For some components, unit tests are done, but to be honest the parts are few and far between (maths libs, input, etc).
Ad-hoc corner cases finding, the coders can predict certain areas they suspect bugs lie (loaders, tools, graphics, networks) and delibrately stress test them (i.e. build test models, pull network cables etc).
Their is also internal iterative testing, building the game means alot of data will pass through our hands, their is usually a "shout if it breaks" policy. These either get added to internal TODO lists or fixed on the spot (you can tell when this happens the usually unmoving programmer gets up, moves to an artist's machine and then comes away swearing that can't possible happen).
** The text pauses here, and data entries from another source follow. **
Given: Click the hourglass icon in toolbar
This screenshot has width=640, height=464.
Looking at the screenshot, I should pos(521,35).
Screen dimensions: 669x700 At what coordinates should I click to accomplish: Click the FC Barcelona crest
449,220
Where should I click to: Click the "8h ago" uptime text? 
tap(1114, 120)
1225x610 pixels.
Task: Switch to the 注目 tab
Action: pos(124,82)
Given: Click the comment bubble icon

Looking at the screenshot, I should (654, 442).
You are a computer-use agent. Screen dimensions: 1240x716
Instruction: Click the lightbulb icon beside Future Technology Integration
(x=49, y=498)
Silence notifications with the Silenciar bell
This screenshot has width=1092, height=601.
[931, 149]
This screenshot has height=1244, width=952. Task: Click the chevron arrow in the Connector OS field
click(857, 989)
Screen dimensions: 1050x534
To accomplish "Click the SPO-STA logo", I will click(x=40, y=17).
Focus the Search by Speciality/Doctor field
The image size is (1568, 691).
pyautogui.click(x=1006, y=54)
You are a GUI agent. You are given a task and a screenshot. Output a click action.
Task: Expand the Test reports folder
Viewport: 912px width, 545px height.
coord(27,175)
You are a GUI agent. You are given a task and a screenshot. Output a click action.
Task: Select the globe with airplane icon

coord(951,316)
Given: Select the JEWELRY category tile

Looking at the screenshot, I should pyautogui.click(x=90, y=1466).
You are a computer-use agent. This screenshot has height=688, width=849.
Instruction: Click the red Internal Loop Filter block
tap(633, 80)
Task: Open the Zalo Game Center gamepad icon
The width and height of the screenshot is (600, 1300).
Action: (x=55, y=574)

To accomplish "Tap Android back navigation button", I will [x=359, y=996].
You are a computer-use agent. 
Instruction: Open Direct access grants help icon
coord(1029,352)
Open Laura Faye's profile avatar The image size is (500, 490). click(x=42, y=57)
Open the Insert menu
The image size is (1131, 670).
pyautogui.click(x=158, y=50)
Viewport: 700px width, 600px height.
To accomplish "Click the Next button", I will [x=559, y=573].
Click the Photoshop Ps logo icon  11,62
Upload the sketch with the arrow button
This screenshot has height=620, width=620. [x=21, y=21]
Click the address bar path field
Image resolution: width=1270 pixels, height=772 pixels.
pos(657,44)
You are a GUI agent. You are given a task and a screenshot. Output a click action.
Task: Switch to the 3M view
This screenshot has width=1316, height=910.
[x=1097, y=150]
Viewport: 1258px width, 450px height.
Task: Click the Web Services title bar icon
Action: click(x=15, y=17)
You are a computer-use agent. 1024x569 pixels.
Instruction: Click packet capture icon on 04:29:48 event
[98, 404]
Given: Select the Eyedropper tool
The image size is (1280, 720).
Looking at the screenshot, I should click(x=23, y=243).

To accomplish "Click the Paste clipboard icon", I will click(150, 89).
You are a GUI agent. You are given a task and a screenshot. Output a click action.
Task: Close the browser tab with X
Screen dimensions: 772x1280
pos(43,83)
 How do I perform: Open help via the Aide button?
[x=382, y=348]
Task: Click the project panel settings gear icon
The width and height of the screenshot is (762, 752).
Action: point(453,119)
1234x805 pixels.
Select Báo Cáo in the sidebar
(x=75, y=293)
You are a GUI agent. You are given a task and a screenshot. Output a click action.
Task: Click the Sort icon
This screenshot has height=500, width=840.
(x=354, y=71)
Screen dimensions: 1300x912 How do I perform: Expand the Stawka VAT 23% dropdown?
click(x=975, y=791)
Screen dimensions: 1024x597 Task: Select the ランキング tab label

Then their will be external 'proper' testing, a QA team will play the game, test installer, for PC hardware compatiblity labs (computers set up with various combination of hardware/PS), etc. This bugs will be entered into a database, fixed by the devs (could be an art , design or code bug), then re-tested before being closed. At this stage bugs are classified with A being bad, generally no game can ship with a class A bug. Before any bug can be ignored, it usually has to be signed off by the publishers producer.
When the publisher is happy (or deadlines have been over ran several times,
) the game will either be shipped (if a PC title) or if a console title go into submission.
Submission brings dread to any console team, as here the console owner (Sony, Nintendo, MS, etc) hammers the game to make sure it meets their own standards. Things like saving have to meet exact standards, often the standards doc (currently known from the Sony name of TRC's) have pages of details that you have to get exactly right. Also they will test to try and make it crash etc (Things like running it constantly for 72 hours to make sure things like memory fragmentation doesn't affect it). Usually you fail at least once, which causes a resubmit which may delay release for 6 weeks.
The harsh submission is why console titles have much better quality standards then PC tltles, I've seen publishers ship games with some terrible bugs on PC, whereas on console even minor bugs usually have to be corrected as they know they can't get away with it.
For a game they only really successful test strategy is to play the game over and over again, often not to win but to test. Things like walking into every wall to test collision, saving everwhere, doing stupid things. We usually have a number of aids that allow us to jump anywhere and test that area.